Il s’agissait d’une vache que le père Collard leur marchandait. Eux voulaient la vendre six cents francs ; lui n’en donnait que cinq cents, à cause qu’elle gambillait un peu d’une des pattes de derrière. L’entente n’arrivait pas, chacun y mettant l’obstination pointilleuse de paysans endurcis qui font peu d’affaires, mais les font bien.

« Faudra céder pour la moitié », dit la femme.

L’homme répondit :

« Faudra voir. »

En ce moment, il distingua au loin une ombre, puis une autre plus petite qui se détachaient des ténèbres épaisses.

« C’est vous, Collard ? »

Une voix cria :

« C’est nous. »

Le père Collard avait des sabots blancs à peine équarris, une casquette en peau de loutre, un manche de fouet sans fouet à la main, l’air finaud et avare.

La mère Collard, courte et bavarde, portait un grand cabas toujours plein qui ne la quittait pas dans ses plus petites courses et qui lui battait lourdement les flancs.

Le père Rollet les fit entrer.

« Eh ben ! êtes-vous décidé ? »

Pour sûr que non, qu’il ne l’était pas, décidé. Il devait en démordre ; sans ça, rien.

La mère Rollet alluma une bougie toute neuve dans un lourd chandelier de fer et l’on s’assit, les femmes sur le rebord en briques de la cheminée, les hommes sur l’arche au pain frottée et luisante, les mains sur les genoux.
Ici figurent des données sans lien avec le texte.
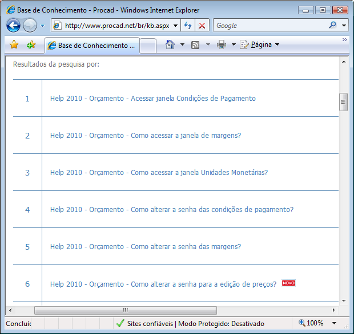Open link Como acessar a janela Unidades Monetárias

coord(159,173)

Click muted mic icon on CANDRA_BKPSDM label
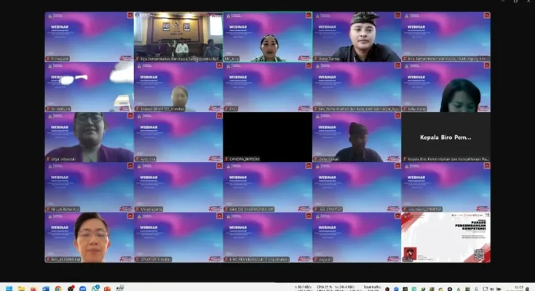tap(226, 159)
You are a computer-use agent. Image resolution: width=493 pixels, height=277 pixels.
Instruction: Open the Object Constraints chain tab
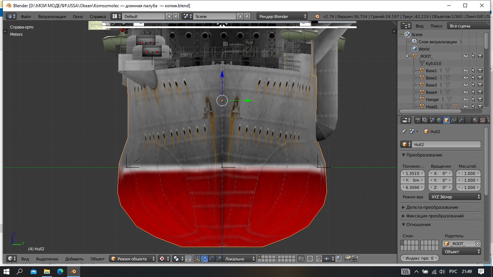[454, 120]
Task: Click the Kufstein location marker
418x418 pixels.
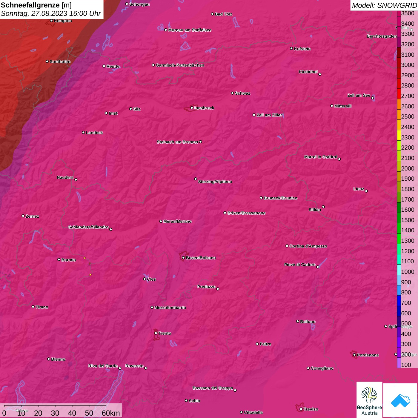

On causa d’abord de choses et d’autres ; puis, au bout d’un assez long silence, que scandait pesamment le tic-tac de la vieille horloge, les deux hommes reprirent leur débat à propos de la vache.

Ils parlotèrent longuement sans parvenir à se convaincre. Tous les deux donnaient obstinément leurs raisons et ne s’écoutaient ni l’un ni l’autre.

Les femmes demeuraient silencieuses, très intéressées, les yeux fixés sur eux et le menton dans le creux des mains.

Rollet proposa :

« Si on allait à l’auberge ? Ça irait peut-être mieux. »

Collard accepta. Ils sortirent. Les femmes leur crièrent de ne pas rester trop longtemps, la Collard plus fort que l’autre, parce qu’ils demeuraient tout au bout du village. Elles restèrent seules.